When compressed fluid is supplied through line 7 from the inlet side of the figure,
While the fluid is under pressure, the piston 9 in the forward rotation side cylinder chamber
moves to the left in the figure and presses the friction plate group 12, thereby transmitting rotational torque from the flywheel 5 to the clutch boss 11 via the cylinder lO and the friction plate group 12.
'L, the output shaft 14 instantaneously enters the normal rotation state.

Next, when the pressure of the supply fluid from the inlet side is released and compressed fluid is supplied from the B side through the line 31t, the piston 25 of the cylinder 26 moves to the right in the figure while the pressure of this fluid remains. Move 1. Press the friction plate group 22. As a result, the rotational torque of the reverse rotation, which has been applied to the internal gear 15, the planetary gear 16, and the reverse rotation wheel 18, is transmitted from the 7-line wheel 5 to the output shaft 14 via the clutch boss 23t, and instantaneously becomes a reverse state. As the above-mentioned clutch mechanism, various types such as pneumatic, hydraulic, or electromagnetic types can be adopted.

The motor type is also not limited to a three-phase electric motor.

(Effects of the Invention) As explained above, according to the present invention, since the motor has a flywheel effect, it is an energy-saving type and can have a capacity of 1/4 to 1/6 of a conventional motor. Furthermore, it is possible to instantaneously start the drive shaft in forward rotation and instantaneous reverse rotation, and the entire motor can be housed within the case, resulting in a very compact forward and reverse rotation motor.

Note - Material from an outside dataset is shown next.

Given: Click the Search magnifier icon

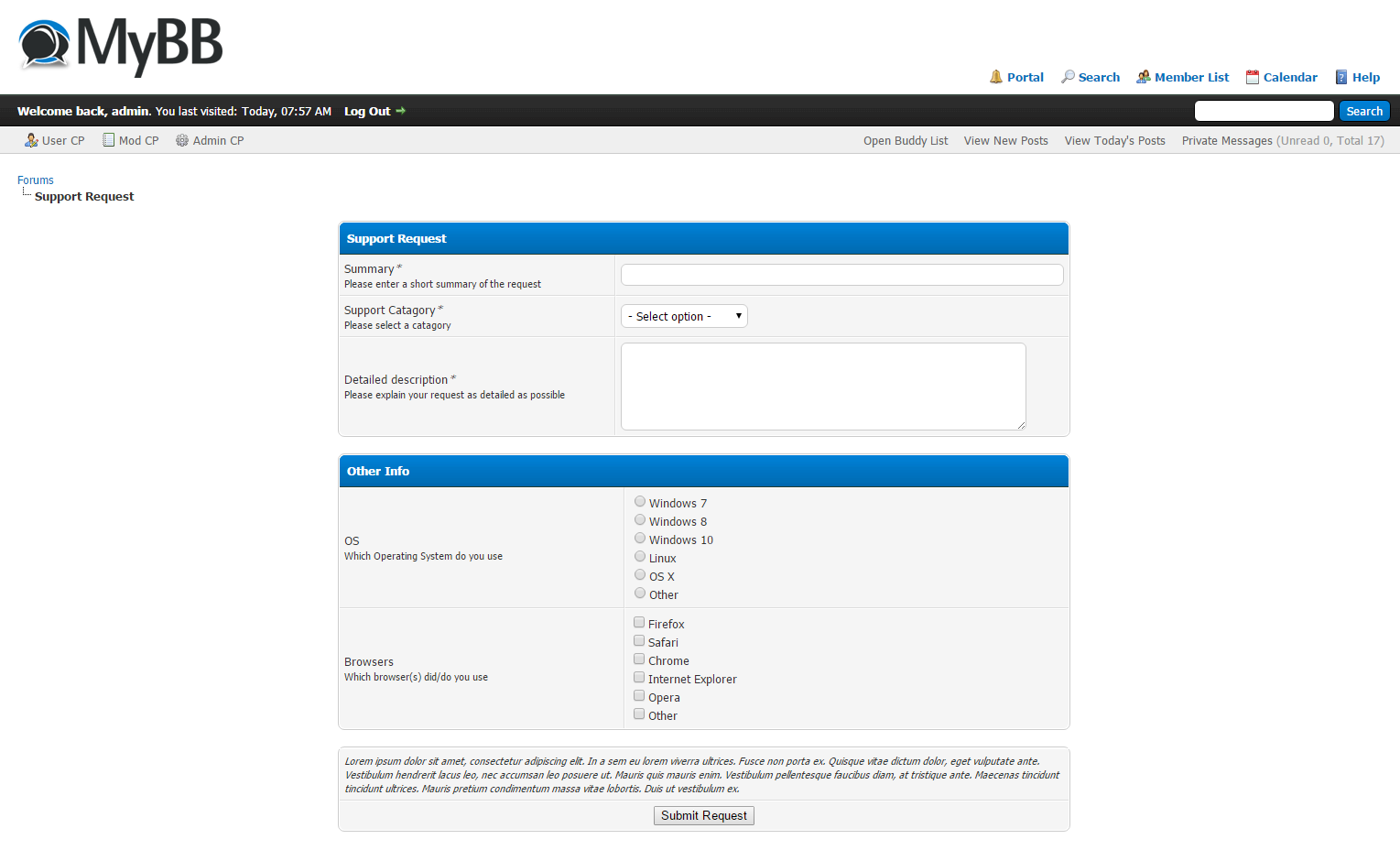Looking at the screenshot, I should [x=1068, y=77].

The present invention is applicable to a wide range of fields where hydraulic power is used as a drive source for hydraulic units, such as greatly reducing the capacity of electric motors, omitting pulp, preventing heat generation, saving energy, greatly saving oil volume, and saving piping. Applicable. By adding a brake, screw, etc. to the shaft, it can be applied to a wide range of fields, such as for high-speed, high-force rotation angles, as a drive source for linear actuators, or as a drive source for screw presses.

[Brief explanation of drawings]

The drawing is a longitudinal sectional view of a forward/reverse motor according to an embodiment of the present invention. DESCRIPTION OF SYMBOLS 1... Case, 4... Stator coil, 5... Flywheel, 6... Rotor core, 10.26... Cylinder, 9.25... Piston, 11.23...・Clutch boss. 12.22...Friction plate group, 25...Compression spring,
14... Output shaft, 15... Internal gear, 1
6... Planetary gear, 18... Reversing wheel with sun gear. Sub-agent Patent Attorney Rikichi Somekawa

Claims (1)

[Claims] a case having a stator coil fixed to its inner periphery; a flywheel which is rotatably provided within the case with respect to an output shaft and has a rotor core fixed to its outer periphery facing the stator coil; and the flywheel. a reverse rotation wheel connected to the wheel via a gear mechanism and rotating in the opposite direction to the flywheel; a normal rotation clutch installed between the flywheel and the output shaft; the reverse rotation wheel and the output. A forward/reverse rotation motor characterized by having a reverse rotation clutch installed between the shaft and the shaft.